Of all the fruits of fall, apples get top billing Saturday at Ashland Food Co-op’s annual harvest festival.

An apple tasting headlines the event from 2 to 5 p.m. at the Co-op, 237 N. First St. Starting at 11 a.m., customers can taste a variety of new-crop apples at the store’s culinary kiosk and get expert advice for how to use each type, based on its characteristics.

The Co-op has been featuring apples in store recipe samples since September, starting with a perennial favorite, Apple Snacking Cake. The streusel-topped cake also could be called a coffeecake in most cooking circles. While the Co-op’s version relies on olive oil for moisture, apple sauce also can be used, particularly when baking with a coarser whole-wheat or spelt flour.

It’s best to substitute whole-wheat flour for only half of the all-purpose in most recipes, according to the Detroit Free Press test kitchen. If the recipe calls for 2 cups all-purpose flour, use 1 cup all-purpose and 1 cup whole-wheat. If you use only whole-wheat flour when the recipe calls for all-purpose, the product could turn out too heavy and dense.

Or consider white whole-wheat flour, which is softer in texture than 100-percent whole-wheat flour, but still has fiber benefits. Use the same ratio when substituting white whole-wheat flour for all-purpose.

This cake from the Free Press test kitchen freezes well. Wrap it tightly in plastic wrap, then place it in a freezer-quality plastic bag or wrap it again in foil.

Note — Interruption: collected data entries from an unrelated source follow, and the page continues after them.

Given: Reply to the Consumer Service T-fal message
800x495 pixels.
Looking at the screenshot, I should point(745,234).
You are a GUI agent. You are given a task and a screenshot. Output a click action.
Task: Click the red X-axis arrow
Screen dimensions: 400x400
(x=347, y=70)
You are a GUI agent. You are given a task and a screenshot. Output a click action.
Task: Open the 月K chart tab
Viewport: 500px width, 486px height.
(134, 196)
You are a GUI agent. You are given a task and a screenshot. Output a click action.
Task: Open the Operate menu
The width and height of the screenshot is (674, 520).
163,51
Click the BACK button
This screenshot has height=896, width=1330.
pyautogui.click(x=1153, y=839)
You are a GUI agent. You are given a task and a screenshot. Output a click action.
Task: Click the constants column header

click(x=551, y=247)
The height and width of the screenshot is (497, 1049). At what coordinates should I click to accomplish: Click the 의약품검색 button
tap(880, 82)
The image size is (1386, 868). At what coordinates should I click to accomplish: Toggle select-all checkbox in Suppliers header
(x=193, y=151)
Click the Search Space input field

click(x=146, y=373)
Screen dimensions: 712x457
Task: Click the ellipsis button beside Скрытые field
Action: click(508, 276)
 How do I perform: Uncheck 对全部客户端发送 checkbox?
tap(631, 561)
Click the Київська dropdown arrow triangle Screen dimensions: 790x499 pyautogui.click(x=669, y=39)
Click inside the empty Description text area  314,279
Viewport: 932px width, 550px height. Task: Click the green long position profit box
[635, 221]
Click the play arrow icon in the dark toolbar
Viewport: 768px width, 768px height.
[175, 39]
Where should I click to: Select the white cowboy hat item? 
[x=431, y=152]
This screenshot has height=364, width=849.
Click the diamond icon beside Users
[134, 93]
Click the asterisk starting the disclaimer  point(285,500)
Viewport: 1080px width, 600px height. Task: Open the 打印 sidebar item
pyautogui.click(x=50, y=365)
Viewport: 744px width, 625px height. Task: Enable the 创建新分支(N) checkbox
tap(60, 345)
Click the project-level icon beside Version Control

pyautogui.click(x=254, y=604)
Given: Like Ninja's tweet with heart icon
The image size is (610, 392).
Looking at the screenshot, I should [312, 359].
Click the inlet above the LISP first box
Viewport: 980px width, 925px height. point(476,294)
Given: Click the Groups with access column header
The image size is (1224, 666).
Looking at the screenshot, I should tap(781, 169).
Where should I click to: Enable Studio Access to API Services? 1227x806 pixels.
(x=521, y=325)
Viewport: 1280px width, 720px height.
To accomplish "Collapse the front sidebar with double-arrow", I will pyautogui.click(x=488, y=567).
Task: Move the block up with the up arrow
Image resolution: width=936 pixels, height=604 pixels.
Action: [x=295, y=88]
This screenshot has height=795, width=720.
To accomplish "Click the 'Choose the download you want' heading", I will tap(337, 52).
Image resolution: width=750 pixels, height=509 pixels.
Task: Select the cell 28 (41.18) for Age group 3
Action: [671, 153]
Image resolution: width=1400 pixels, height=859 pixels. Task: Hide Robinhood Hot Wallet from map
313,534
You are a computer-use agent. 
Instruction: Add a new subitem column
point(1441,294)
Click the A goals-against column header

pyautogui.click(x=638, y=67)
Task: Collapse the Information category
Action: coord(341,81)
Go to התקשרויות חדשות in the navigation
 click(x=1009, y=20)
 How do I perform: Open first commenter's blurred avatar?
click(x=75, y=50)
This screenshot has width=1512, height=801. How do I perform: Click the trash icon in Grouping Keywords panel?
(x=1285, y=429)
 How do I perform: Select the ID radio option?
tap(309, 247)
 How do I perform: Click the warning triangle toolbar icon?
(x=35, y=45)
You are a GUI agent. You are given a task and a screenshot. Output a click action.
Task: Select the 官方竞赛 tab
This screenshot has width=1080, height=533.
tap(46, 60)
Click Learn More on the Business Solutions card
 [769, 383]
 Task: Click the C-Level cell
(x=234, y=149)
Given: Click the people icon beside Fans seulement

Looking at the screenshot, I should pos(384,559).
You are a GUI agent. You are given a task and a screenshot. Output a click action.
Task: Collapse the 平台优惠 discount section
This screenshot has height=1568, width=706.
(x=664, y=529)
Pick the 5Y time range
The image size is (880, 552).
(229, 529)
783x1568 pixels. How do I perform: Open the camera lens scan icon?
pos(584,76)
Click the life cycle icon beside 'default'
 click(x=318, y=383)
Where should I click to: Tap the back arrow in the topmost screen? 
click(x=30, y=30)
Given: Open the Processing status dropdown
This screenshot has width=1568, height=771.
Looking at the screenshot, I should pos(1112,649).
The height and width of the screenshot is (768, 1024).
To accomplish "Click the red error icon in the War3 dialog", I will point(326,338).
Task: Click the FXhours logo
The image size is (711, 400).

Tribune News Service photo

Apple Coffeecake

Vegetable-oil cooking spray

1 cup packed brown sugar, divided

2 tablespoons canola oil

1/2 cup low-fat buttermilk

1/4 cup unsweetened applesauce

1 egg

1 teaspoon vanilla extract

1 1/4 cups all-purpose flour

3/4 cup whole-wheat flour

1/2 teaspoon baking soda

1/2 teaspoon salt

11/2 cups Granny Smith or Fuji apples, peeled and diced

1/2 teaspoon cinnamon

Preheat oven to 375 F. Spray an 8-by-8-by-2-inch square pan with some of the cooking spray.

In a small bowl, mix 3/4 cup of the brown sugar, the canola oil, buttermilk, applesauce, egg and vanilla.

In a separate bowl, combine the all-purpose flour, whole-wheat flour, baking soda and salt. Stir sugar mixture into flour mixture and blend until solids are evenly moistened. Stir in the apples. Spoon batter into prepared pan.

In a small bowl or measuring cup, combine remaining 1/4 cup brown sugar and the cinnamon; sprinkle mixture evenly over top of batter.

Bake in preheated oven for 45 to 50 minutes or until a wooden pick comes out clean. Makes 9 servings.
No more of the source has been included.